▶ [READING TEXT]
** begin **

# 95 Chevy Silverado 4x4 for trade.



## colorcountrygunner (Oct 6, 2009)

I own a 95 Chevy Silverado extended cab 4x4 with 203,500 miles on it I am looking to trade for hunting gear or perhaps other stuff. In interest of full disclosure it has a cracked windshield, the AC doesn't work, the cable that holds the spare tire broke and I have been carrying the spare in the bed. The body has some rust on the hood and some dents and scratches. The truck fires right up and runs great though. I drove it all over the place until I recently bought my 08 Dodge Ram, and it is very reliable. 

Kelly blue book shows a truck of this make, model, year, and mileage in "fair" condition valuing $1,900. I would like to try to get a $1,500 value out of the trade. I'm willing to be a little flexible here but please try to keep all offers reasonable and in the ball park. If your item(s) don't quite reach the ball park I'm open to a trade plus cash. I'm not really looking to spend money myself so if your item(s) exceed the value of this truck, then it's probably not a trade I want to make.

Items I am interested in are nice spotting scopes with tripods, quality big game hunting rifles with good glass, high end binos, if you're a reputable gunsmith I have a gun that needs a new barrel and another that needs a new trigger put in. If you have any hook ups for tires I need a set for my new truck. I may be open to other trades. Just try me! I didn't upload any pictures here because it is easier for me to just text them, so if you are interested and want pictures just let me know and I can text them to you. (435) 559-4409 Jessie


----------



## colorcountrygunner (Oct 6, 2009)

SOLD!


----------

** end **

▶ [AIM OF THE TASK] Quote the truck trade post above word for word, from "I own a 95 Chevy" to "is very reliable.".

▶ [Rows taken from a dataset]

** begin **

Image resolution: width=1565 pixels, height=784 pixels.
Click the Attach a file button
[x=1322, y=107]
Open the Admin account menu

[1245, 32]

** end **

▶ [CORRECT RESULT]
I own a 95 Chevy Silverado extended cab 4x4 with 203,500 miles on it I am looking to trade for hunting gear or perhaps other stuff. In interest of full disclosure it has a cracked windshield, the AC doesn't work, the cable that holds the spare tire broke and I have been carrying the spare in the bed. The body has some rust on the hood and some dents and scratches. The truck fires right up and runs great though. I drove it all over the place until I recently bought my 08 Dodge Ram, and it is very reliable.